California Court of appeals uber lift drivers are employees            In a 74-page decision last Thursday, October 22, the California Court of Appeal upheld the lower court’s grant of preliminary injunction that “restrains Uber and Lyft from classifying their drivers as independent contracts.” The People of the State of California v. Uber Technologies, Inc., et al. (2020) 2020 Cal. App. LEXIS 988, 2020 WL 6193994.

The current law governing whether a worker is an employee or an independent contractor comes from a 2018 California Supreme Court case, Dynamex Operations W. v. Superior Court (2018) 4 Cal. 5th 903, which the California legislature codified into Labor Code Section 2775. Section 2775 establishes a presumption that one who provides labor or services for payment is an employee. (California Labor Code § 2775, subd. (b)(1).) This presumption may be rebutted if “the hiring entity” establishes multiple elements referred to as the “ABC test.”

Last Thursday the California Court of Appeal upheld the trial court’s injunction on the grounds that Uber would be unable to establish one of those elements if the case were to proceed to trial. The Court concluded Uber and Lyft would be unable to show at trial that: “[drivers] perform[] work that is outside the usual course of the hiring entity’s business.” The Court justified that conclusion on the basis that Uber and Lyft’s entire business model depends on the drivers.

[The drivers] perform services for [Uber and Lyft] in the usual course of defendants' businesses. Defendants' businesses depend on riders paying for rides. The drivers provide the services necessary for defendants' businesses to prosper, riders pay for those services using defendants' app, and defendants then remit the drivers' share to them, either through a bank account in the case of Uber or a payment processing service in the case of Lyft.

 The People of the State of California v. Uber Technologies, Inc., et al. (2020) 2020 Cal. App. LEXIS 988 at *50.

            Uber has now lost repeatedly on the West Coast in labor law litigation regarding its drivers. The recent decision cited multiple times to one of the initial federal court decisions from 2015, which also ruled against Uber. O'Connor v. Uber Technologies, Inc. (N.D.Cal. 2015) 82 F.Supp.3d 1133, 1141. (“Uber does not simply sell software; it sells rides.”)

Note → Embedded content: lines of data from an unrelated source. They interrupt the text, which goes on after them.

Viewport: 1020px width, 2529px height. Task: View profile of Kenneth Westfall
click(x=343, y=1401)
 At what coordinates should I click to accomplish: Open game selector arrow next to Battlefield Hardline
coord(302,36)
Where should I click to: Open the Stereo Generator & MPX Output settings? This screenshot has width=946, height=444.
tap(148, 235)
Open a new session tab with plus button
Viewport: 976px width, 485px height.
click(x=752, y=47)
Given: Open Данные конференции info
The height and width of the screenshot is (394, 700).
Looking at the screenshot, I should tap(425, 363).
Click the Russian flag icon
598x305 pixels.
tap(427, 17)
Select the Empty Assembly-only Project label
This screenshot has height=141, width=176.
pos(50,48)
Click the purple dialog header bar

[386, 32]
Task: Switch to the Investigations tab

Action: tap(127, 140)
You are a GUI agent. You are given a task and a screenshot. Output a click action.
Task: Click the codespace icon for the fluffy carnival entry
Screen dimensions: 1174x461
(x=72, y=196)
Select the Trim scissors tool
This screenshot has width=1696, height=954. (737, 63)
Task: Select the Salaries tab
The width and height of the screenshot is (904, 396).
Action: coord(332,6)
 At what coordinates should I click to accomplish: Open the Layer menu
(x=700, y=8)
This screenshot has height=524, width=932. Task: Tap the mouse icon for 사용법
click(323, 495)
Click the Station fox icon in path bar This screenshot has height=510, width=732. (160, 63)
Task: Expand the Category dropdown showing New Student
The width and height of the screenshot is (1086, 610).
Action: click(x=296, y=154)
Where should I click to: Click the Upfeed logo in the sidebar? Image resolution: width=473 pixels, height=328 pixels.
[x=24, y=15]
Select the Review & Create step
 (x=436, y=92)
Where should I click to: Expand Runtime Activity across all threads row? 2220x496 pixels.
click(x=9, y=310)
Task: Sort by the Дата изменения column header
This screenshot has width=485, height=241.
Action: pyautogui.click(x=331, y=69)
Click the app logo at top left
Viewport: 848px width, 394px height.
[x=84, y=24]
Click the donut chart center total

            Uber and Lyft’s attempt to change labor law in the California by appealing directly to California voters is now even more critical to their business model. Proposition 22 attempts to change current labor law (i.e. Section 2775) as it applies to Uber, Lyft and other app-based drivers. Proposition 22 classifies drivers for app-based transportation (rideshare) and delivery companies as “independent contractors,” not “employees,” unless company: sets drivers’ hours, requires acceptance of specific ride and delivery requests, or restricts working for other companies.

            Uber and Lyft’s history of losing in court regarding the employment status of drivers may change if the Proposition is approved by California voters. The California Court of Appeal’s recent statement that “[t]he governing ABC test is not decided by plebiscite” when it rejected evidence of declarations submitted by Uber drivers, may prove not to be entirely accurate.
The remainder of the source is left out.